• **使用する資料**
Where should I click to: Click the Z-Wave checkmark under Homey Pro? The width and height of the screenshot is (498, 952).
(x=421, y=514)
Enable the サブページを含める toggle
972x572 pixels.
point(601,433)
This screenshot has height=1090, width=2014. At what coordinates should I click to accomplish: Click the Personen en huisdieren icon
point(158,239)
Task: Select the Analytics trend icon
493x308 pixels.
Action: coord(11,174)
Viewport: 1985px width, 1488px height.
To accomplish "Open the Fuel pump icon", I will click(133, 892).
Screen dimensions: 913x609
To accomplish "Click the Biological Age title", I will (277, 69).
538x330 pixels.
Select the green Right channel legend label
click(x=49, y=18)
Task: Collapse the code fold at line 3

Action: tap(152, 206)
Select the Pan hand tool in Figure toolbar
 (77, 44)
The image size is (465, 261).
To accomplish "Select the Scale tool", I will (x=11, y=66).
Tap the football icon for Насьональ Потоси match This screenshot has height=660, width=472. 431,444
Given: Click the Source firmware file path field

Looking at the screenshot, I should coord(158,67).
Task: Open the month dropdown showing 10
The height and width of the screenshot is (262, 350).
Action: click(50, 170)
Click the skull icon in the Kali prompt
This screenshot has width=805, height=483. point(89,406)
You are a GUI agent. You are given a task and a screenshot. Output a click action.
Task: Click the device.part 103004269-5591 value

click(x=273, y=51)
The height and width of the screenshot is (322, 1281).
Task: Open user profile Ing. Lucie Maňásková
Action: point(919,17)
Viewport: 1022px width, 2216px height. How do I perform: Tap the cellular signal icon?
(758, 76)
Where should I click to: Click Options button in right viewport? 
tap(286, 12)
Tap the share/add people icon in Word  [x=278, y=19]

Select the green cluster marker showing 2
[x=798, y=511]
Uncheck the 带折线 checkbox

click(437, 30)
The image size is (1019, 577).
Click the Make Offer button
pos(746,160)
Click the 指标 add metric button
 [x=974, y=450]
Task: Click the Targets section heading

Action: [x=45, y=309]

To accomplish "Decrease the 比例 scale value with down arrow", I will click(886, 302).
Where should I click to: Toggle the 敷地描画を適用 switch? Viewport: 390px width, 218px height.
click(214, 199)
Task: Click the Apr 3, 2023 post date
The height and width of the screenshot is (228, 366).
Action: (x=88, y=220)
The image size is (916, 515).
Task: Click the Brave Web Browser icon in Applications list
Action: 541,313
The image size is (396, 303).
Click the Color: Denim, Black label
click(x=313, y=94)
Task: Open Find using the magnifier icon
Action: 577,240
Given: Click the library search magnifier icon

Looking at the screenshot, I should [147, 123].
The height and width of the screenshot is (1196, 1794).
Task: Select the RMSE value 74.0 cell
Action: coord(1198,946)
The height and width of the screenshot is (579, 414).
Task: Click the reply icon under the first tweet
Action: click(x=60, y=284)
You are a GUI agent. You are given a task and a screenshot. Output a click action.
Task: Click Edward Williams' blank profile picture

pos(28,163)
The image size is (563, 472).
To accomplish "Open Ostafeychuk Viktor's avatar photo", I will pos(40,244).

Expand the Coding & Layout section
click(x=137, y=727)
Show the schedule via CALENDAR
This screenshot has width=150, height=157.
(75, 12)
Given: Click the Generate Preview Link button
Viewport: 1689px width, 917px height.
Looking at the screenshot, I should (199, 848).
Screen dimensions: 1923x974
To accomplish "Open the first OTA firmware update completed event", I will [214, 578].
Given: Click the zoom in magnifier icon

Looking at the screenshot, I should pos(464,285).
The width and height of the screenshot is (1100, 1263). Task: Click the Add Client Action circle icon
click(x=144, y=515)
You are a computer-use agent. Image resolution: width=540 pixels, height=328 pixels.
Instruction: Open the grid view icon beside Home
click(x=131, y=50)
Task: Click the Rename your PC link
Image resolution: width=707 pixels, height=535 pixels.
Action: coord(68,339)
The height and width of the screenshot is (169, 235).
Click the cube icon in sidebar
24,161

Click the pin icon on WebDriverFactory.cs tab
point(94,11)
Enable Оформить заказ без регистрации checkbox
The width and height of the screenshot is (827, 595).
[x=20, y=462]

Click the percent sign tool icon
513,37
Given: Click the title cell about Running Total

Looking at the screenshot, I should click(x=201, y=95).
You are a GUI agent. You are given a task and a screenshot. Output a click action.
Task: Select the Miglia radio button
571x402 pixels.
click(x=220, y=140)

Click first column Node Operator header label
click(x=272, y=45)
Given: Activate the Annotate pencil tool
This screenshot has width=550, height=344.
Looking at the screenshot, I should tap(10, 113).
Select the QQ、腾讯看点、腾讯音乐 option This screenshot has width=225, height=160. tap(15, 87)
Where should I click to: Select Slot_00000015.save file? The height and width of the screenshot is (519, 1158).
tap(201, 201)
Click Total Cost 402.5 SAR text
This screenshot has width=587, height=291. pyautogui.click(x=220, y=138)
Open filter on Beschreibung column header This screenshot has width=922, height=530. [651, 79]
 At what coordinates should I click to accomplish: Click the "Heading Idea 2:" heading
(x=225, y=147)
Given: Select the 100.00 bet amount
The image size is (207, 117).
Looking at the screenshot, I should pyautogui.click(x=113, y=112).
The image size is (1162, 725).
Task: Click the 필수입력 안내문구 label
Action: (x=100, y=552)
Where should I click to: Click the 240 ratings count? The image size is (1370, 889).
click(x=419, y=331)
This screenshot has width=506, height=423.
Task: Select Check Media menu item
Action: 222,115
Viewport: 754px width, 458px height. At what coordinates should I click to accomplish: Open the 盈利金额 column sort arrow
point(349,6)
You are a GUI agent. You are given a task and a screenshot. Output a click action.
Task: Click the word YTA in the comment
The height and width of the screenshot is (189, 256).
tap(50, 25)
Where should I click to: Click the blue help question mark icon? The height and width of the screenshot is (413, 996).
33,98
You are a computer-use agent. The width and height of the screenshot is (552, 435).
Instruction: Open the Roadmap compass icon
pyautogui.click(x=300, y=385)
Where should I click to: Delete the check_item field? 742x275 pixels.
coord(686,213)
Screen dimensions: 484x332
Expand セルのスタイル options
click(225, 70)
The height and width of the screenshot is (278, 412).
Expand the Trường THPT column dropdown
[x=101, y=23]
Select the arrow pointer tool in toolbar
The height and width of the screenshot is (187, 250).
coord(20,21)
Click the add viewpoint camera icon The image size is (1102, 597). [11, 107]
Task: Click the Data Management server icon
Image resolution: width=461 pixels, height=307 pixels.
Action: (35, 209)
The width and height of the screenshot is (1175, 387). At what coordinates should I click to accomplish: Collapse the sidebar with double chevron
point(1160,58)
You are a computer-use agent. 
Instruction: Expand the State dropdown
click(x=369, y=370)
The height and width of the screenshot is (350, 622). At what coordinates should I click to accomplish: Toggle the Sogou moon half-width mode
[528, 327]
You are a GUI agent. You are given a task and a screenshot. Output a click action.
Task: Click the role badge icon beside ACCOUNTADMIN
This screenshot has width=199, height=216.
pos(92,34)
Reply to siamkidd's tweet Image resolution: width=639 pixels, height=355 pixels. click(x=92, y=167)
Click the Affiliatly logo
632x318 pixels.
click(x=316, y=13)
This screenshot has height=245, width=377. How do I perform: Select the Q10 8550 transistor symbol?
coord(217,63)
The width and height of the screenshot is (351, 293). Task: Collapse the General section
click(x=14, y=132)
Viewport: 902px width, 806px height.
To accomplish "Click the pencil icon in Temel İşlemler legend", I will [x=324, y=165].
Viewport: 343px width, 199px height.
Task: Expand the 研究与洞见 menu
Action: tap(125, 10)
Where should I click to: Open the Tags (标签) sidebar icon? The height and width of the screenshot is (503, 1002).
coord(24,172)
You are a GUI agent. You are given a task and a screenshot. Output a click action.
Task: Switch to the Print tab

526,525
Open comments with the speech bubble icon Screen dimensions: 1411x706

• **指示内容**
資料の中の「Where should I click to」をすべて「Where do I click to」に置き換え、それ以外は一字も変えずに資料全体を書き直してください。

• **この課題の解答**
Where do I click to: Click the Z-Wave checkmark under Homey Pro? The width and height of the screenshot is (498, 952).
(x=421, y=514)
Enable the サブページを含める toggle
972x572 pixels.
point(601,433)
This screenshot has height=1090, width=2014. At what coordinates should I click to accomplish: Click the Personen en huisdieren icon
point(158,239)
Task: Select the Analytics trend icon
493x308 pixels.
Action: coord(11,174)
Viewport: 1985px width, 1488px height.
To accomplish "Open the Fuel pump icon", I will click(133, 892).
Screen dimensions: 913x609
To accomplish "Click the Biological Age title", I will (277, 69).
538x330 pixels.
Select the green Right channel legend label
click(x=49, y=18)
Task: Collapse the code fold at line 3

Action: tap(152, 206)
Select the Pan hand tool in Figure toolbar
 (77, 44)
The image size is (465, 261).
To accomplish "Select the Scale tool", I will (x=11, y=66).
Tap the football icon for Насьональ Потоси match This screenshot has height=660, width=472. 431,444
Given: Click the Source firmware file path field

Looking at the screenshot, I should coord(158,67).
Task: Open the month dropdown showing 10
The height and width of the screenshot is (262, 350).
Action: click(50, 170)
Click the skull icon in the Kali prompt
This screenshot has width=805, height=483. point(89,406)
You are a GUI agent. You are given a task and a screenshot. Output a click action.
Task: Click the device.part 103004269-5591 value

click(x=273, y=51)
The height and width of the screenshot is (322, 1281).
Task: Open user profile Ing. Lucie Maňásková
Action: point(919,17)
Viewport: 1022px width, 2216px height. How do I perform: Tap the cellular signal icon?
(758, 76)
Where do I click to: Click Options button in right viewport? 
tap(286, 12)
Tap the share/add people icon in Word  [x=278, y=19]

Select the green cluster marker showing 2
[x=798, y=511]
Uncheck the 带折线 checkbox

click(437, 30)
The image size is (1019, 577).
Click the Make Offer button
pos(746,160)
Click the 指标 add metric button
 [x=974, y=450]
Task: Click the Targets section heading

Action: [x=45, y=309]

To accomplish "Decrease the 比例 scale value with down arrow", I will click(886, 302).
Where do I click to: Toggle the 敷地描画を適用 switch? Viewport: 390px width, 218px height.
click(214, 199)
Task: Click the Apr 3, 2023 post date
The height and width of the screenshot is (228, 366).
Action: (x=88, y=220)
The image size is (916, 515).
Task: Click the Brave Web Browser icon in Applications list
Action: 541,313
The image size is (396, 303).
Click the Color: Denim, Black label
click(x=313, y=94)
Task: Open Find using the magnifier icon
Action: 577,240
Given: Click the library search magnifier icon

Looking at the screenshot, I should [147, 123].
The height and width of the screenshot is (1196, 1794).
Task: Select the RMSE value 74.0 cell
Action: coord(1198,946)
The height and width of the screenshot is (579, 414).
Task: Click the reply icon under the first tweet
Action: click(x=60, y=284)
You are a GUI agent. You are given a task and a screenshot. Output a click action.
Task: Click Edward Williams' blank profile picture

pos(28,163)
The image size is (563, 472).
To accomplish "Open Ostafeychuk Viktor's avatar photo", I will pos(40,244).

Expand the Coding & Layout section
click(x=137, y=727)
Show the schedule via CALENDAR
This screenshot has width=150, height=157.
(75, 12)
Given: Click the Generate Preview Link button
Viewport: 1689px width, 917px height.
Looking at the screenshot, I should (199, 848).
Screen dimensions: 1923x974
To accomplish "Open the first OTA firmware update completed event", I will [214, 578].
Given: Click the zoom in magnifier icon

Looking at the screenshot, I should pos(464,285).
The width and height of the screenshot is (1100, 1263). Task: Click the Add Client Action circle icon
click(x=144, y=515)
You are a computer-use agent. Image resolution: width=540 pixels, height=328 pixels.
Instruction: Open the grid view icon beside Home
click(x=131, y=50)
Task: Click the Rename your PC link
Image resolution: width=707 pixels, height=535 pixels.
Action: coord(68,339)
The height and width of the screenshot is (169, 235).
Click the cube icon in sidebar
24,161

Click the pin icon on WebDriverFactory.cs tab
point(94,11)
Enable Оформить заказ без регистрации checkbox
The width and height of the screenshot is (827, 595).
[x=20, y=462]

Click the percent sign tool icon
513,37
Given: Click the title cell about Running Total

Looking at the screenshot, I should click(x=201, y=95).
You are a GUI agent. You are given a task and a screenshot. Output a click action.
Task: Select the Miglia radio button
571x402 pixels.
click(x=220, y=140)

Click first column Node Operator header label
click(x=272, y=45)
Given: Activate the Annotate pencil tool
This screenshot has width=550, height=344.
Looking at the screenshot, I should tap(10, 113).
Select the QQ、腾讯看点、腾讯音乐 option This screenshot has width=225, height=160. tap(15, 87)
Where do I click to: Select Slot_00000015.save file? The height and width of the screenshot is (519, 1158).
tap(201, 201)
Click Total Cost 402.5 SAR text
This screenshot has width=587, height=291. pyautogui.click(x=220, y=138)
Open filter on Beschreibung column header This screenshot has width=922, height=530. [651, 79]
 At what coordinates should I click to accomplish: Click the "Heading Idea 2:" heading
(x=225, y=147)
Given: Select the 100.00 bet amount
The image size is (207, 117).
Looking at the screenshot, I should pyautogui.click(x=113, y=112).
The image size is (1162, 725).
Task: Click the 필수입력 안내문구 label
Action: (x=100, y=552)
Where do I click to: Click the 240 ratings count? The image size is (1370, 889).
click(x=419, y=331)
This screenshot has width=506, height=423.
Task: Select Check Media menu item
Action: 222,115
Viewport: 754px width, 458px height. At what coordinates should I click to accomplish: Open the 盈利金额 column sort arrow
point(349,6)
You are a GUI agent. You are given a task and a screenshot. Output a click action.
Task: Click the word YTA in the comment
The height and width of the screenshot is (189, 256).
tap(50, 25)
Where do I click to: Click the blue help question mark icon? The height and width of the screenshot is (413, 996).
33,98
You are a computer-use agent. The width and height of the screenshot is (552, 435).
Instruction: Open the Roadmap compass icon
pyautogui.click(x=300, y=385)
Where do I click to: Delete the check_item field? 742x275 pixels.
coord(686,213)
Screen dimensions: 484x332
Expand セルのスタイル options
click(225, 70)
The height and width of the screenshot is (278, 412).
Expand the Trường THPT column dropdown
[x=101, y=23]
Select the arrow pointer tool in toolbar
The height and width of the screenshot is (187, 250).
coord(20,21)
Click the add viewpoint camera icon The image size is (1102, 597). [11, 107]
Task: Click the Data Management server icon
Image resolution: width=461 pixels, height=307 pixels.
Action: (35, 209)
The width and height of the screenshot is (1175, 387). At what coordinates should I click to accomplish: Collapse the sidebar with double chevron
point(1160,58)
You are a computer-use agent. 
Instruction: Expand the State dropdown
click(x=369, y=370)
The height and width of the screenshot is (350, 622). At what coordinates should I click to accomplish: Toggle the Sogou moon half-width mode
[528, 327]
You are a GUI agent. You are given a task and a screenshot. Output a click action.
Task: Click the role badge icon beside ACCOUNTADMIN
This screenshot has width=199, height=216.
pos(92,34)
Reply to siamkidd's tweet Image resolution: width=639 pixels, height=355 pixels. click(x=92, y=167)
Click the Affiliatly logo
632x318 pixels.
click(x=316, y=13)
This screenshot has height=245, width=377. How do I perform: Select the Q10 8550 transistor symbol?
coord(217,63)
The width and height of the screenshot is (351, 293). Task: Collapse the General section
click(x=14, y=132)
Viewport: 902px width, 806px height.
To accomplish "Click the pencil icon in Temel İşlemler legend", I will [x=324, y=165].
Viewport: 343px width, 199px height.
Task: Expand the 研究与洞见 menu
Action: tap(125, 10)
Where do I click to: Open the Tags (标签) sidebar icon? The height and width of the screenshot is (503, 1002).
coord(24,172)
You are a GUI agent. You are given a task and a screenshot. Output a click action.
Task: Switch to the Print tab

526,525
Open comments with the speech bubble icon Screen dimensions: 1411x706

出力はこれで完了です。